For several years now St Austell has been the forgotten town of Cornwall with an uninspiring town centre. Things can only get better.
* July 2007 - A group restoring the Steeple nature reserve on Worvas Hill, St Ives was given £36 000 by the heritage lottery fund. The money will help to fund restoration, improvements, tree planting, and educational work.
* An architecturally impressive new art gallery has opened in Penzance in July. St Ives has its Tate and now Penzance has its Exchange. See details and pictures here in the Daily Telegraph for 21 July.
* Marks and Spencer opened a new store on 19 July at the shopping site by the roundabout on the eastern outskirts of Hayle. As well as shirts and skirts and the usual M and S things, it will sell food and has a cafe, and has created nearly a hundred jobs. This is very good news for Hayle and western Cornwall. There are other shops on the site (Next, Boots) though I’m not sure if there’s enough car parking there. On the adjacent site there are other shops selling fabric, tiles, cars, etc; it’s all a good shopping area now.
* July 2007 - A fast computer network which links all the hospitals and doctors’ surgeries in Cornwall and Scillies has been launched.
This enables information to be shared among medicos speedily; for example, doctors will be able to see patients’ xrays from hospitals in their surgeries.
This technology is clearly a beneficial way of meeting the medical difficulties of a spread-out rural county.
See here for details from PublicTechnology.net.
CORNWALL HEALTH SERVICES
17 December 2007
Here are some recent data which show Cornwall is getting a fair share of national funding and resources. Probably not what you will read on Cornish nationalist and Libdem web pages.
Funding for primary care trusts 2008/09
Cornwall and Isles of Scilly £710 827 000 (recurrent revenue allocation)
Cornwall is in money terms 24th out of 152 trusts, that is twenty three trusts have more money than Cornwall, the other 128 have less.
Hansard 13 December 2007, column 58WS-63WS
GPs per 100 000 of population
Cornwall and Isles of Scilly 76.2
11 primary care trusts have a higher, better proportion than Cornwall, 140 have a lower, worse proportion.
Hansard 28 November 2007 column 546W-555W
CORNWALL SPENDING ON CANCER PATIENTS
26 November 2007
The House of Commons health committee has this month received a deal of information from the Department of Health about NHS spending. The News of the world has put some of the various data together and produced a league table of percapita spending on cancer patients by the primary care trusts.
For Cornwall the news appears appalling according to these figures.
The average percapita spending on cancer patients for England is £8 437 per year for 2006/07.
For Cornwall it is £5 749, one of the very lowest amounts, 149th out of 152 trusts.
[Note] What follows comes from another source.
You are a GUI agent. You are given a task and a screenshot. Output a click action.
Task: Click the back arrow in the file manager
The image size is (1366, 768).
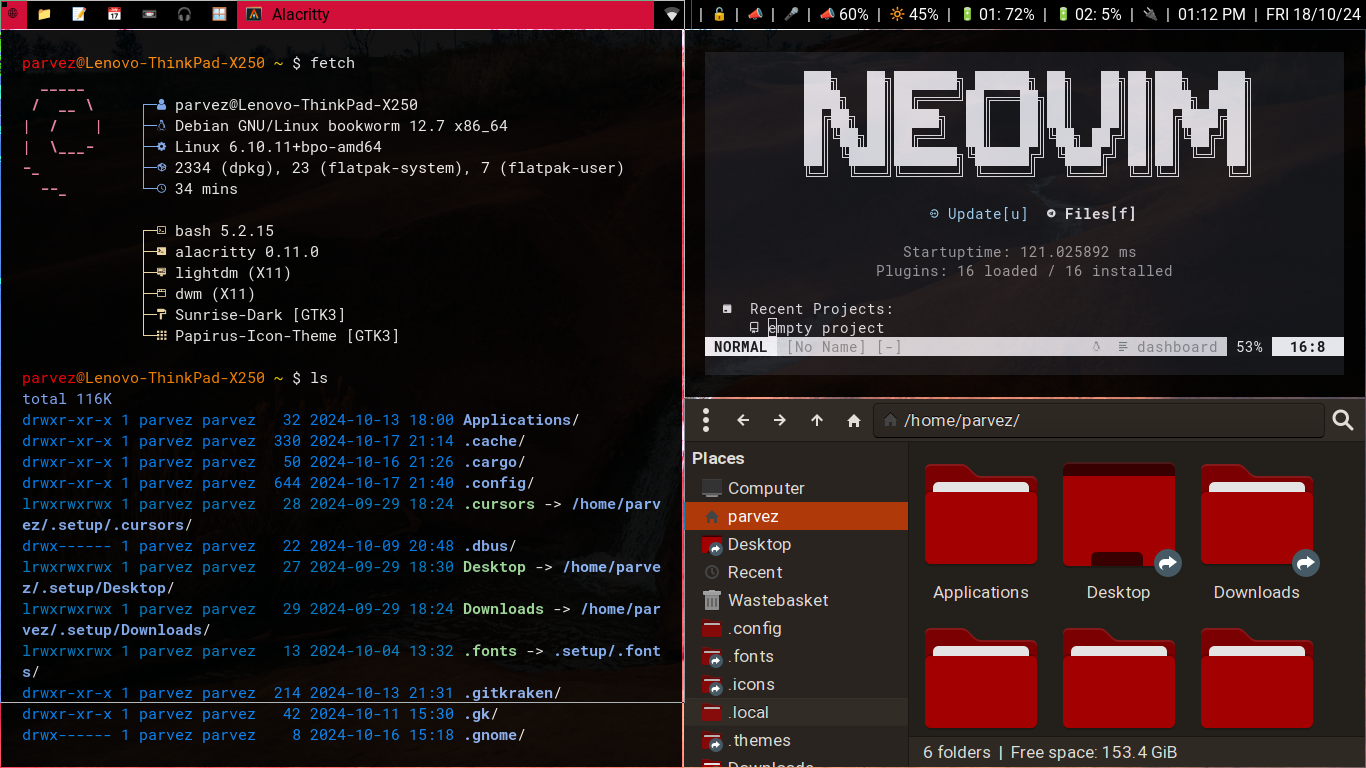(x=743, y=421)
The highest spend is £17 028 in Nottingham, the city not the county.
I don’t suppose there is a simple correlation between percapita spending and outcome, that is survival, but it is reasonable to ask whether the level of spending affects the nature of one’s access to drugs and treatment and one’s survival. I think Cornwall and Isles of Scilly NHS primary care trust should explain their spending level.
The figures are here. The bottom internet reference gives the spend per patient.
This 2006 paper from the King’s Fund, Local variations in NHS spending priorities, gives an informative background and analysis to this and related issues.